Wednesday, May 15, 2013

Electrical Filters

Filtering utilizes capacitors and inductors. Capacitors conduct AC but block DC, while inductors conduct DC but block AC. The ideal 12-volt source is pure DC. Noise, on t he other hand, is AC, either generated by the alternator or generator, or picked up by power leads acting like antennas.
a simplifed filter design
To reduce the amount of AC in a DC supply, we place capacitors across the + and – leads and inductors in series with the leads. Capacitors for 12-volt DC applications should be rated at 50 working volts (50 WVDC) minimum. Large capacitors are generally polarized electrolytics, so make sure you observe proper polarity. Inductors are rated by the maximum continuous DC current they can carry, as well as the value of inductance.

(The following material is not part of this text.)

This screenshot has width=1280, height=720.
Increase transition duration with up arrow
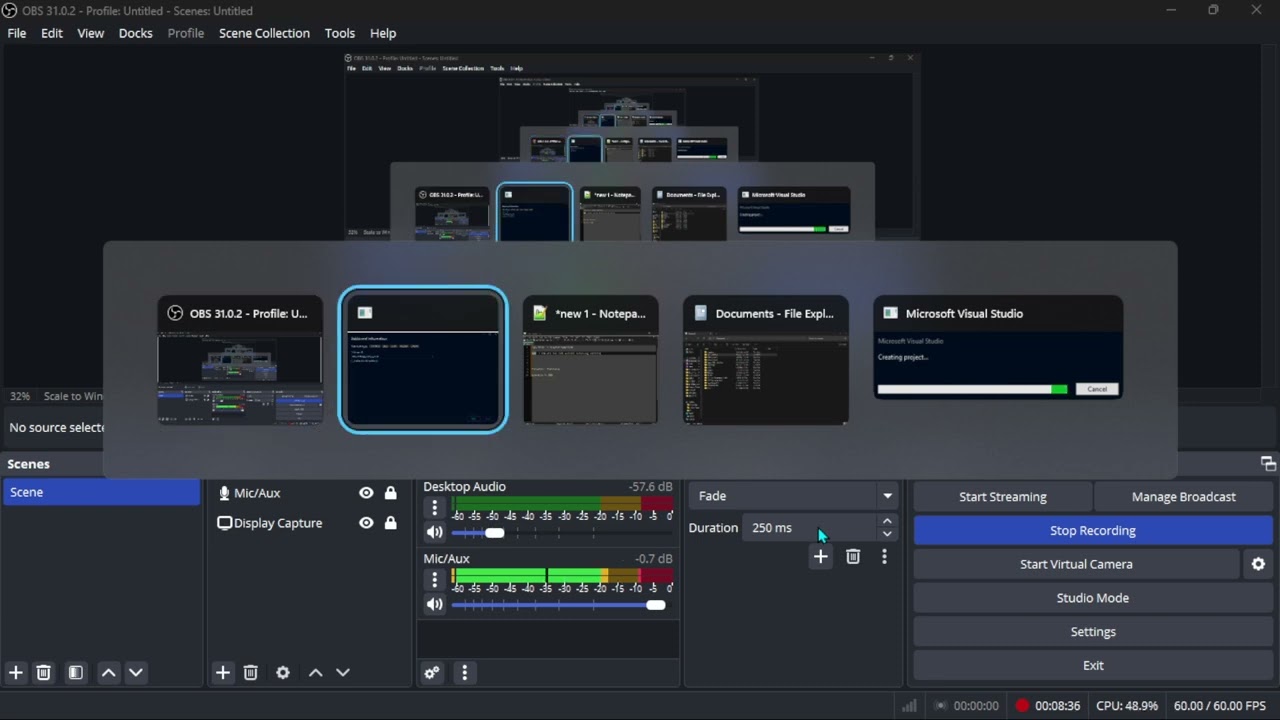pos(886,521)
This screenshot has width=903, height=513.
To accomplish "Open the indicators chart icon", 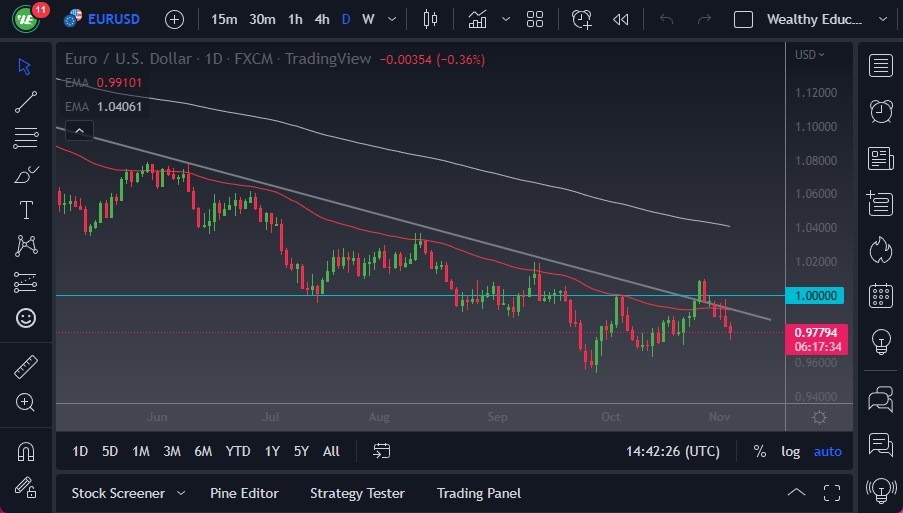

For electronic navigation equipment, a 5-amp rating is generally sufficient. For DC motors (pumps and autopilots), a 10-amp rating is common. Alternators and generators require ratings that match or exceed their peak output ratings. Inductors with 50-, 70-, and 100-amp ratings are common. In the case of noise on power leads, the unprotected length of lead serves as an antenna, picking up the noise. Thus, it is important to install the filter as closely as possible to the noise generator or the receiver. Sometimes a single capacitor or inductor will reduce the noise to an acceptable level.More powerful solutions are provided by a variety of special commercially available filters, combining capacitors and inductors, as shown in the figure given above.